I wouldn't want to be the one selling a commercial laser _designed_ to be pointed at aircraft, but I don't see it as a particularly bad idea to build one if you reserve it for your own use, and only shine it at aircraft in a genuine emergency....



> I rather have just a flashlight [or one with an aspheric] with SOS/strobe than a laser


Me too -- the laser is dead weight when you're not in an emergency -- a good aspheric has at least some other utility. Make it a green flashlight if you really want to maximize efficiency -- still more useful, and I'd guess same ballpark efficacy in Cd/W, since LEDs are rather more efficient, but won't be as tightly collimated.

OTOH, you can sweep the sky with a fan-beam laser and paint planes you don't even know are there -- with a square aspheric beam, you will need to see a plane and aim directly at it, but you'll be able to use an SOS mode or even send code because you're not just sweeping it back and forth. So... Get both! lovecpf


----------



## Sigman (Dec 24, 2009)

Benson said:


> I wouldn't want to be the one selling a commercial laser _designed_ to be pointed at aircraft, but I don't see it as a particularly bad idea to build one if you reserve it for your own use, and only shine it at aircraft in a genuine emergency....


Well they've been sold for almost 13 years now and have good reviews as well. I know these links are around these halls already...


----------



## lasermaker (Jan 9, 2010)

You only have to watch the news to see how effective the laser signal is. Pranksters shining lasers at aircraft, usually from cities at night, were spotted immediately and arrested in record time, even with all the background lighting. How would that signal look coming from a dark ocean or mountainside and what would the headlines say if it was a family freezing to death in a car, a sailor clinging to the debris of his boat? Signaling an aircraft or vessel with a laser when it is NOT AN EMERGENCY like most of these incidents is no different than making a false MAYDAY call on a radio or dialing 911. To say it is illegal to shine a Green Laser Flare at aircraft is like saying it is illegal to talk on the radio or use a cell phone, it is just our best form of communication and sadly missing in the majority of rescue efforts. Sadly, flashlights and strobes are useless in a urban setting for emergency signaling as they do not stand out, you can see a Green or Red laser flare from downtown LA at night from the air, first time, every time.


----------



## ftumch33 (Feb 12, 2010)

They say it wasn`t practical or couldn`t be done but...
Muahaha!

http://www.lasergenetics.com/nd5-laser-designator.aspx


----------



## Ragnarok (Feb 14, 2010)

If it was an actual emergency and I had a laser with me that could serve as a sigaling device, you _bet_ I'd use it!

If I planned on _carrying_ a laser for such an improbable event, I think I'd prefer to carry _both _green and red lasers. Red is supposed to be the color for emergency signaling (aerial flares, etc.).

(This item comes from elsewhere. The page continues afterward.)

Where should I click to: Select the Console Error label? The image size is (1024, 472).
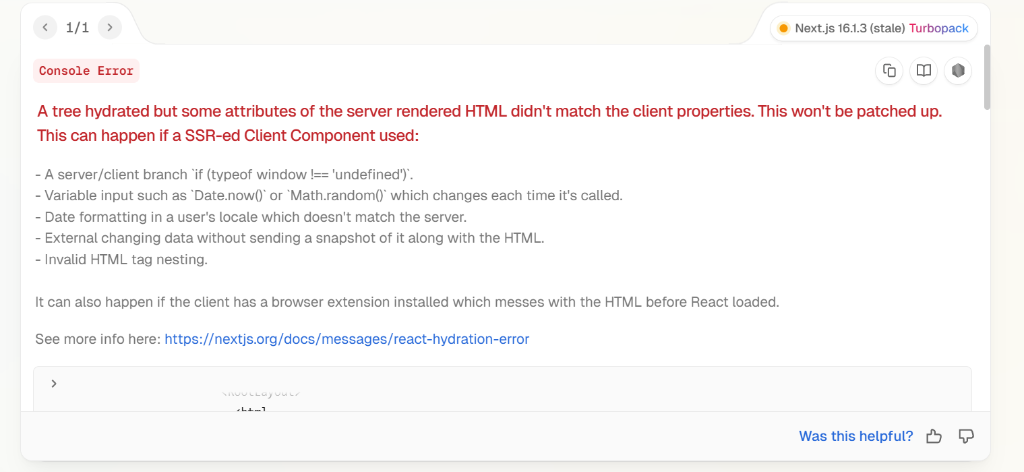point(86,71)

Technically, the 473nm blue lasers would be better for sidelight/scattering in the atmosphere to make for a visible beam pointing back to your location, but they are currently too expensive for such use imo. The green lasers are sufficient for that if the viewer is at a shallow angle to the beam and looking toward the beam source.

R.


----------



## wyager (Feb 14, 2010)

LPF person here.... First off, there are very few lasers that I would trust in an emergency. Green, as you said, is the most visible to the human eye, but when the temperature changes (if you are in a cold or hot environment) it can cause power fluctuations, and minor movements in the laser cavity which can cause the beam to be very divergent. The same goes for physical shock. You might want to go with one of the rayfoss.com waterproof lasers, they are cheap and powerful. No big deal in terms of loss if it breaks. 

and @ragnarok, I think you are right to say that blue lasers are better for atmoshperic scattering, but I'm pretty sure the idea is to point it directly at the object for signaling so this could actually be a detriment, plus there is the cost factor.

IMO the best signalling device is a dedicated one. I own 2 flare pen kits. Let me compare the two:
The first, I got at cabellas. The launcher is plasic, ugly, and hard to operate. That said, the flares are very nice and I'm sure go very high up. I fired one at a hill (winter, so no fire danger) and the recoil was very impressive, so was the noise.  I was deaf in my right ear for a couple hours. So hold this away from you. The flares are solid aluminum and sealed with some kind of resin to be waterproof.
The second is from tru-flare USA. I got the red launcher. It is all metal, I don't know if it's steel or aluminum. I LOVE the launcher, it's very small and easy to use, plus it looks great and could be used for a pen-gun project if you were so inclined. The flares are so-so, they are made of plastic and I don't think they are fully waterproof. However, I waterpoofed mine by taking of the cap, and putting some wax in the inside and then doing the same on the outside. I also waxed the outside of the primer. I HAVE NOT fired these yet, so I cannot really compare them to the cabellas one, but I don't think they would go as high. But as long as you are not under humongous trees or in a canyon you should be fine.  The bearbanger rounds are sweet, it's a plastic orange thing longer than a flare, and when opened up it looks really cool. There is a sleek silver projectile that appears to have a small aperture that directs the jet of some solid rocket fuel (like in an estes motor) which leads to the explosive. These things are great for scaring the hell out of wildlife or daytime signaling.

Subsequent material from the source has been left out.